Maybe I should have printed everything out when I felt I should. This time. When I hit my 42nd post, I WILL print everything out!
I have no where else to go. No where else to vent my frustrations and vexations. My anger. My disappointments.
Nul is so tired nowadays. I should not load anymore rubbish on nir. No more. Leave nir in peace.
Like today. I came here instead.
'twill seem a lil' stupid if I desperately cling onto nir wherever nul goes. And of course, should I even bother nir with heartaches that stem from nir?
But I won't deny that I was very much affected by nir sudden disappearance. Maybe nul went straight to the art block, maybe nir handphone died or sth. Maybe nul was sent home sick.
I don't know.
Maybe this maybe that.
Can't I know? Don't I have a right to know?
That's the problem. I don't think I have.
Try as I may to pretend that I am an individual completely independent of nir, I can't.
Oh sure I can.
It's just so terminal and so depressing, so inconsistent, so truthless.
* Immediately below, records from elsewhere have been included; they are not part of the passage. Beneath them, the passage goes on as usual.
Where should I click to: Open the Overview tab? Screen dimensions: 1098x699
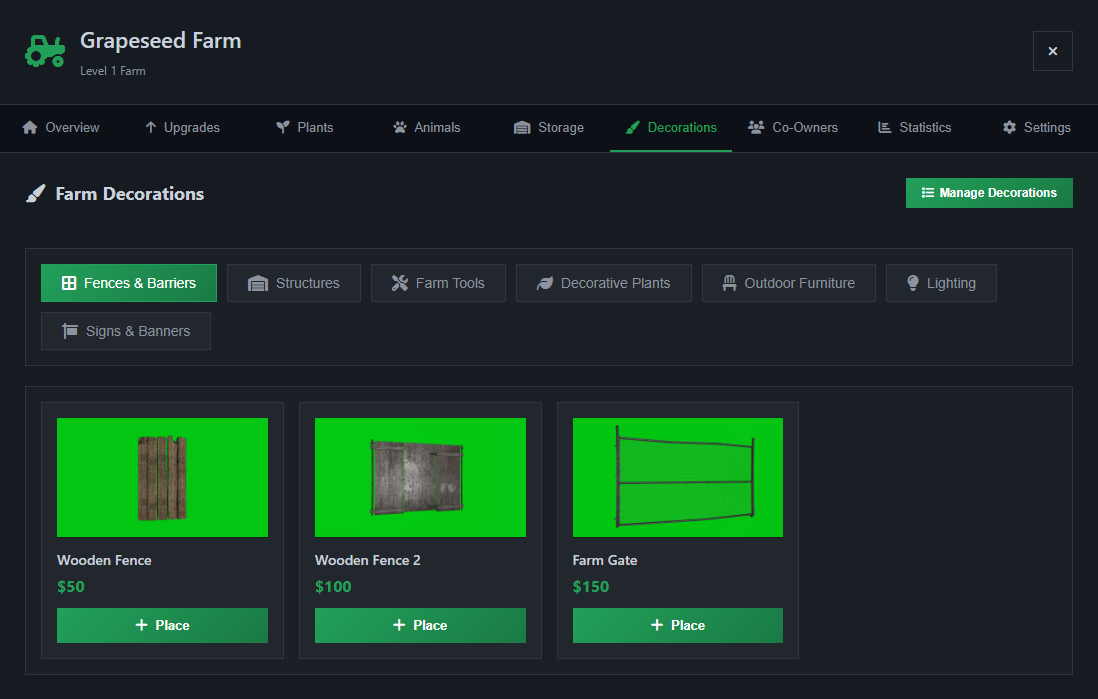coord(61,128)
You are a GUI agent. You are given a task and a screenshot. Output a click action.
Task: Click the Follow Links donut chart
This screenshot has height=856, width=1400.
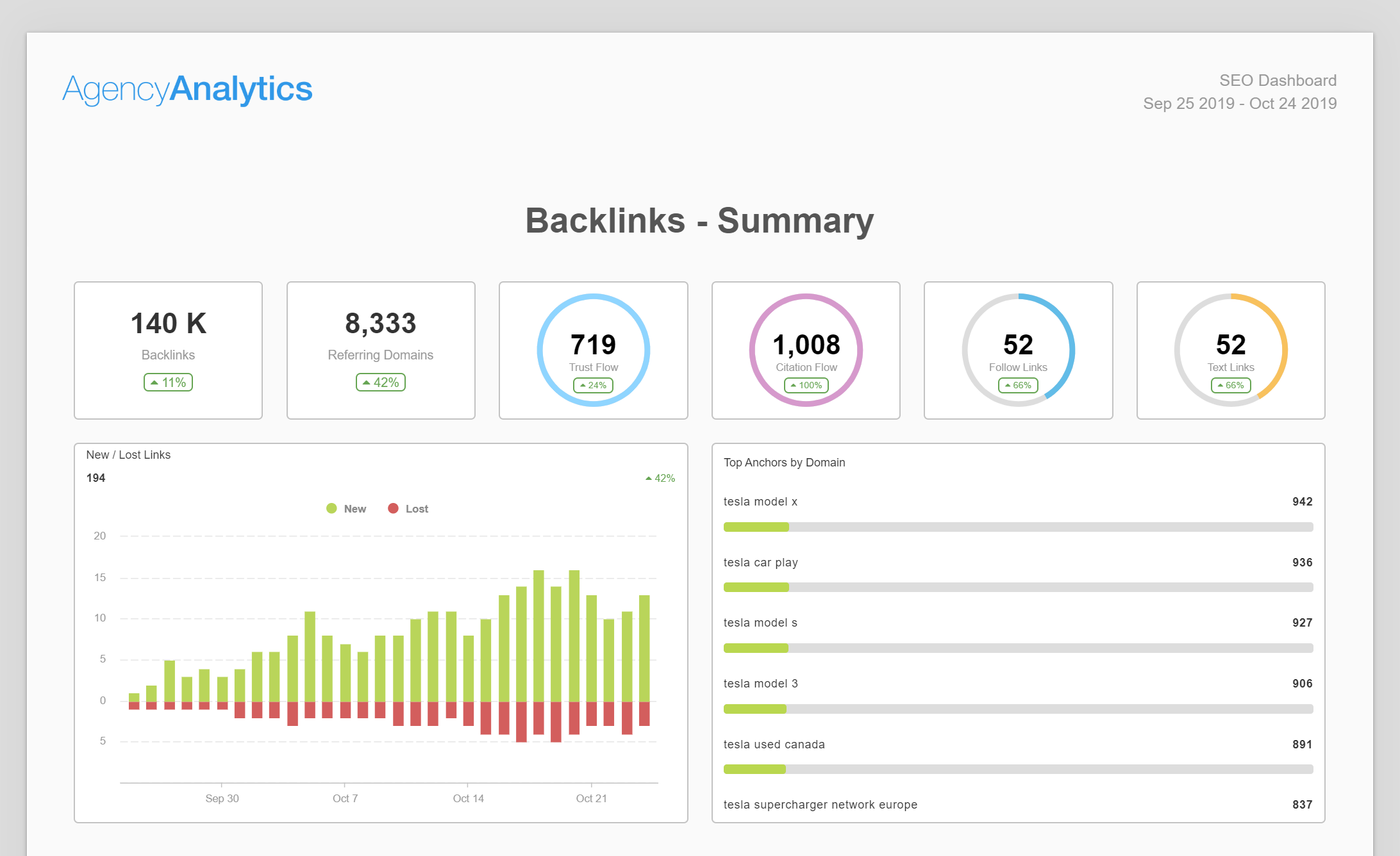[1018, 350]
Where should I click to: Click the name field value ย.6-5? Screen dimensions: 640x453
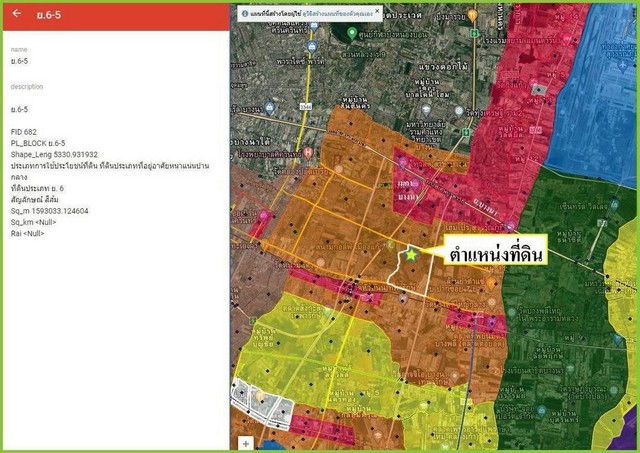point(19,61)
And despite the many reassurances from nir that we will talk about it, I doubt we will. When be the appropriate time? Those times have passed. And more will come but who would be foolish enough to foresee reconciliation.
But I claim no more obligations from nir than a close friend. Oh that I may claim more. Not time. Not time.
Maybe just the right to know. To ask. To not be reprimanded for asking. To not be accused of possessiveness for knowing. To not resort to waiting two solid hours, craning my neck, checking my watch, acting like I'm completely normal, hoping.
I have no where else to go in these times of utter depression.